Early medieval and later periods: ad 500–1150
Early medieval activity on the site was represented by a larger field system that cut across and did not respect the earlier prehistoric features. Four unenclosed plank-built structures that may have been houses, kiln screens or sheltered ateliers/stores were also identified. Five cereal-processing kilns were found, generally cut into the banks of the early medieval field boundaries, and there was tentative stratigraphic evidence for the keyhole-shaped kiln being later than the figure-of-eight-shaped kilns, supporting a hypothesis put forward by Monk and Kelleher (1995) regarding the relative antiquities of the two kiln types. One kiln was enormous (7m long and almost 1m deep) and contained two sawn antler craft off-cuts and a large fragment of a human skull, which seems to have been intentionally placed centrally at the bottom of the deeper bowl.

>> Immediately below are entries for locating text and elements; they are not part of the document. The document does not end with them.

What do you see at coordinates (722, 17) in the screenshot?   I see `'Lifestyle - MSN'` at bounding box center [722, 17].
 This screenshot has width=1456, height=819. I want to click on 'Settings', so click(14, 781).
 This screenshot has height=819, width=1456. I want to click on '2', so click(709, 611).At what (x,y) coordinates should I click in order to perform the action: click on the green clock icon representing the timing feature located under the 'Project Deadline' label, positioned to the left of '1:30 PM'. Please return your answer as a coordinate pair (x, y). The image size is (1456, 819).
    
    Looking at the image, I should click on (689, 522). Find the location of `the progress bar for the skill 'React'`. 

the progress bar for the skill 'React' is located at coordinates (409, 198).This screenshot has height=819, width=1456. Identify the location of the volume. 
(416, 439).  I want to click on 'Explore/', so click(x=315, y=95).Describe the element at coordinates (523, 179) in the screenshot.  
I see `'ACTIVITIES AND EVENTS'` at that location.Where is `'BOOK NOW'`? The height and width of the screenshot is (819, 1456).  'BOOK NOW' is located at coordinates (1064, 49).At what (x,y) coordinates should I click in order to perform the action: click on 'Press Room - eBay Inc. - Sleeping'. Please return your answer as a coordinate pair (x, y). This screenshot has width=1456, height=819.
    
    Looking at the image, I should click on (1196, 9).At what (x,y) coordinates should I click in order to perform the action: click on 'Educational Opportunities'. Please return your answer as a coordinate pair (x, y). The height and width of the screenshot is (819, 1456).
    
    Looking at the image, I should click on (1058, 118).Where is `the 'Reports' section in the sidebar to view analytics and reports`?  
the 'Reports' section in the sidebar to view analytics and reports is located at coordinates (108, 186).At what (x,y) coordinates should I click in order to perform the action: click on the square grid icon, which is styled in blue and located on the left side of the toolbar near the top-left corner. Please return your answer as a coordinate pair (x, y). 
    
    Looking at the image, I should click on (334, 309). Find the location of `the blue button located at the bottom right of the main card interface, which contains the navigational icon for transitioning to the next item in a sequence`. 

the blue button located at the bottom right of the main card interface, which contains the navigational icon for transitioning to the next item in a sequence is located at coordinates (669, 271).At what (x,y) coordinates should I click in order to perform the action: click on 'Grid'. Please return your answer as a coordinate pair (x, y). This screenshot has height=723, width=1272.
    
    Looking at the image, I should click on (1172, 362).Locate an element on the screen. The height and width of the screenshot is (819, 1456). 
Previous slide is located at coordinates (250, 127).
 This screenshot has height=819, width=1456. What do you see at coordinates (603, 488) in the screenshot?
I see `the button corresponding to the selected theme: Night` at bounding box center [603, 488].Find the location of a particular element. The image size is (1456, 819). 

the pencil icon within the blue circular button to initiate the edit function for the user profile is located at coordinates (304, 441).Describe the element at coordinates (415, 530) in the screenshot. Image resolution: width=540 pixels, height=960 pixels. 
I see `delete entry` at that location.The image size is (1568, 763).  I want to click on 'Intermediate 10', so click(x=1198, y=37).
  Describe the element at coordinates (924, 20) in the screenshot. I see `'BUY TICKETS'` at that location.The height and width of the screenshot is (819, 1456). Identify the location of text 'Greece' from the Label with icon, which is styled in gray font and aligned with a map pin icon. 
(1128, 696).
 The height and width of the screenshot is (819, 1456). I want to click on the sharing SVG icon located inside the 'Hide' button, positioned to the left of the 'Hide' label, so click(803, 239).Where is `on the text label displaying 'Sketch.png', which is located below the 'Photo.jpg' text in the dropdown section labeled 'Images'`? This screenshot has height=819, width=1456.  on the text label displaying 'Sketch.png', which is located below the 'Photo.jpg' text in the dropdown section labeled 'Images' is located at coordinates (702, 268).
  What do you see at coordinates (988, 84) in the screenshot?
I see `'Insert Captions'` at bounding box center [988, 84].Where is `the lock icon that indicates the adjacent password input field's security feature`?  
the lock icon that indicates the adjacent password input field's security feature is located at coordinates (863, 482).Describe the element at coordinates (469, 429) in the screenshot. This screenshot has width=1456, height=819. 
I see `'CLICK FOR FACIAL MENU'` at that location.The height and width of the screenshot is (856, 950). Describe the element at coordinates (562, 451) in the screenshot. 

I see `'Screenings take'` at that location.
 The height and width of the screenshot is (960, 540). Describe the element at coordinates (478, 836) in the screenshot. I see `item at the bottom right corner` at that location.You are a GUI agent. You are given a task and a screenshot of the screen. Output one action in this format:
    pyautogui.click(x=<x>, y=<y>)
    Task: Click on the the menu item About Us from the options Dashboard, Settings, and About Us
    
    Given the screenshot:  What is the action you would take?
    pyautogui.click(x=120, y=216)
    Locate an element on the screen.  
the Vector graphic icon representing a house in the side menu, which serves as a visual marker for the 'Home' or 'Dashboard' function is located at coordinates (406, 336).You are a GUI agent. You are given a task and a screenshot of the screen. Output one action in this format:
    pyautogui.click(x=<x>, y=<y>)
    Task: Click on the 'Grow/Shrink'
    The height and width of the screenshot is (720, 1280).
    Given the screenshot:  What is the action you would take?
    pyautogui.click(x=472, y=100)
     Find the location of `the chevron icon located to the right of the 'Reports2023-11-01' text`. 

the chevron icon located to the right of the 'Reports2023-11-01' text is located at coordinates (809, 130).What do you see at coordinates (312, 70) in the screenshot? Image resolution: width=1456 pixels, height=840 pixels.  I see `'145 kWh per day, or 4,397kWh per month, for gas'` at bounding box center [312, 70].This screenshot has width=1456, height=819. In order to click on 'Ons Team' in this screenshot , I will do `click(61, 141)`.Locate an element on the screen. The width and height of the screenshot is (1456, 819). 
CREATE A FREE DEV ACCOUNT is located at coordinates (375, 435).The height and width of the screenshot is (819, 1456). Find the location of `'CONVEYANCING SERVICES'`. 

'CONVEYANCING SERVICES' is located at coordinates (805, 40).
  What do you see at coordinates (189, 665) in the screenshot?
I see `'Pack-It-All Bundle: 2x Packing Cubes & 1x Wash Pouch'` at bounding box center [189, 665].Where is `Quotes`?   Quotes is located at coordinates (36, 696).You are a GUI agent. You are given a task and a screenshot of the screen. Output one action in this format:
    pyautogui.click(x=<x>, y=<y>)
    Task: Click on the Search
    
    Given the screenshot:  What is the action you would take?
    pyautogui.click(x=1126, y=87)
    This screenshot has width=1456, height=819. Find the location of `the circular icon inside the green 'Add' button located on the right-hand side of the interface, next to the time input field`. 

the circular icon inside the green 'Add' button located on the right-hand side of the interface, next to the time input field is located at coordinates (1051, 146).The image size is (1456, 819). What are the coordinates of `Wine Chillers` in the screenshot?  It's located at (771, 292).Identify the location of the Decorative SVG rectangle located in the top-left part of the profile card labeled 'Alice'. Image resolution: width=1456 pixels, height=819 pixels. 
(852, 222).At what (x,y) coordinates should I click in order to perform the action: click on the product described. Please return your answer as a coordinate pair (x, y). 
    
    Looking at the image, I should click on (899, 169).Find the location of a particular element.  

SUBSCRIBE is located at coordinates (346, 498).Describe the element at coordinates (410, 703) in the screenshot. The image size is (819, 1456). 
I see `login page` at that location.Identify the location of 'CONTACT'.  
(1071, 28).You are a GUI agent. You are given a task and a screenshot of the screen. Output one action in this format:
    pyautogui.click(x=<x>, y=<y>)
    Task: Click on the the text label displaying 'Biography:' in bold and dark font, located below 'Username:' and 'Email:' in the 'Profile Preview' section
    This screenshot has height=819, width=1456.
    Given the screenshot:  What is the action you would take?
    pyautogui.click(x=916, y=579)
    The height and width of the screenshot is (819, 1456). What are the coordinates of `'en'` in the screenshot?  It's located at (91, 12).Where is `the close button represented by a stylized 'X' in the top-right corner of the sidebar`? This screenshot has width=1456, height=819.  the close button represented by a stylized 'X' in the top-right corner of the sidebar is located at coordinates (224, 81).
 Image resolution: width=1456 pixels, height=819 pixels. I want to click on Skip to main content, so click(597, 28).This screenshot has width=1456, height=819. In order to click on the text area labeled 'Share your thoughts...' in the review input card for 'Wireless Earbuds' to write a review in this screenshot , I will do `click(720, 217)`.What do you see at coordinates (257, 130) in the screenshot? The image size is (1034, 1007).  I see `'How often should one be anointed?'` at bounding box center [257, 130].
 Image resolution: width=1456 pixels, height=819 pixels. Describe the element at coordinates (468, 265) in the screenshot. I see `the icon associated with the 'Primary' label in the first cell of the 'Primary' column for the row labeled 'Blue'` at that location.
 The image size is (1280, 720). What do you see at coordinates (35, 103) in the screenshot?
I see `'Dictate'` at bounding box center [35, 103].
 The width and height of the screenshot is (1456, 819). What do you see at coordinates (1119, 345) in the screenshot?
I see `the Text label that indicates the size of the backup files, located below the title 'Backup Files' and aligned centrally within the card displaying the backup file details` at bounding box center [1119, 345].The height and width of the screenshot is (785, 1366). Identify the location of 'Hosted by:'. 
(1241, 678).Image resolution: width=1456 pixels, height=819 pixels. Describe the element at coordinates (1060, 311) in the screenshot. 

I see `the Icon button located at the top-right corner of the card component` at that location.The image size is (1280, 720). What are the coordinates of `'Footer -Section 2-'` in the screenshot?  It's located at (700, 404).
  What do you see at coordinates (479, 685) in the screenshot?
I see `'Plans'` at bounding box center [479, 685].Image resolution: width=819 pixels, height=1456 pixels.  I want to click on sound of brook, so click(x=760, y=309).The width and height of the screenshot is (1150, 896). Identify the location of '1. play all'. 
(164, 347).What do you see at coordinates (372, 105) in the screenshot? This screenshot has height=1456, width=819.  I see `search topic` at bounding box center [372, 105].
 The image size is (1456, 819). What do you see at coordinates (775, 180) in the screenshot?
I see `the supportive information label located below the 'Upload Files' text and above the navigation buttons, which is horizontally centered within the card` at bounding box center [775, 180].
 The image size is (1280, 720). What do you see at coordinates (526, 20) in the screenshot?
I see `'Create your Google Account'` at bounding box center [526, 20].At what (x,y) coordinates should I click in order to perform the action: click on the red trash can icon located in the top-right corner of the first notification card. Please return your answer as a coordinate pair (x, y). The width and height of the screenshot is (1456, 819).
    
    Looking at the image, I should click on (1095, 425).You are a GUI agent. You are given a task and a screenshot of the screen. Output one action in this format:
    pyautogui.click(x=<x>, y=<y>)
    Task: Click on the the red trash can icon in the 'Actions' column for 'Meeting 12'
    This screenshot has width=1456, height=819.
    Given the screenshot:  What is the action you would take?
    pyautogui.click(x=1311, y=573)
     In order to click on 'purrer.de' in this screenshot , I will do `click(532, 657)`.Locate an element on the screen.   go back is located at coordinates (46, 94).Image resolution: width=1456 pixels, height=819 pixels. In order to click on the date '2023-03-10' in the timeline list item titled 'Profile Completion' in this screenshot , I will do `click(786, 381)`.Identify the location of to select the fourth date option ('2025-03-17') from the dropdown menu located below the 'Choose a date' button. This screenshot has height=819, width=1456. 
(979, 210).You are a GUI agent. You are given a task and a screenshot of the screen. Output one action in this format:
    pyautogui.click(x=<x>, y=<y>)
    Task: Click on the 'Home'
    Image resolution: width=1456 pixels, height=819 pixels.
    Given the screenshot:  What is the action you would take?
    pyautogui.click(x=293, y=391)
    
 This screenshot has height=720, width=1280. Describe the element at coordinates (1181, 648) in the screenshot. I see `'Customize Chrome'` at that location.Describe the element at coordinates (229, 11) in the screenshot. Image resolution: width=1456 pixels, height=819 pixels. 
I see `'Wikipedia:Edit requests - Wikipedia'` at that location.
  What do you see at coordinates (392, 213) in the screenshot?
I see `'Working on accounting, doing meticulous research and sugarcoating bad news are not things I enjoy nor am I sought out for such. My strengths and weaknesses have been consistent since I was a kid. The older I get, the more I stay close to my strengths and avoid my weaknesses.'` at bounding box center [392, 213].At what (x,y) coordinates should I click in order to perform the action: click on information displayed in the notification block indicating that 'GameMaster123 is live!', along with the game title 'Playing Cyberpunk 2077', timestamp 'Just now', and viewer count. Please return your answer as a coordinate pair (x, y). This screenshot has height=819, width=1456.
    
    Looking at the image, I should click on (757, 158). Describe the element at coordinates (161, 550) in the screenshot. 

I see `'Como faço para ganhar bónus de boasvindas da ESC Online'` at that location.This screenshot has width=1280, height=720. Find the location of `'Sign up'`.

Overall, the excavation exposed a long period of prehistoric settlement along the spine of a ridge. The ridge was clearly a focus of ceremonial activity, but not to the point where ‘profane’ activities were excluded. Rather, it appears that domestic or practical structures and features were selected for special commemoration and transformed into monuments that, over time, formed part of the landscape. When dealing with a period of time measured in millennia rather than years, landscapes undergo constant transformation as they are passed down from one generation to the next, and the meanings of old house sites, field boundaries and monuments are interpreted in new ways.
Reference
Monk, M. and Kelleher, R. 1995 An assessment of the archaeological evidence for Irish corn-drying kilns in the light of the results of archaeological experiments and archaeobotanical studies. Journal of Irish Archaeology xiv, 77–114.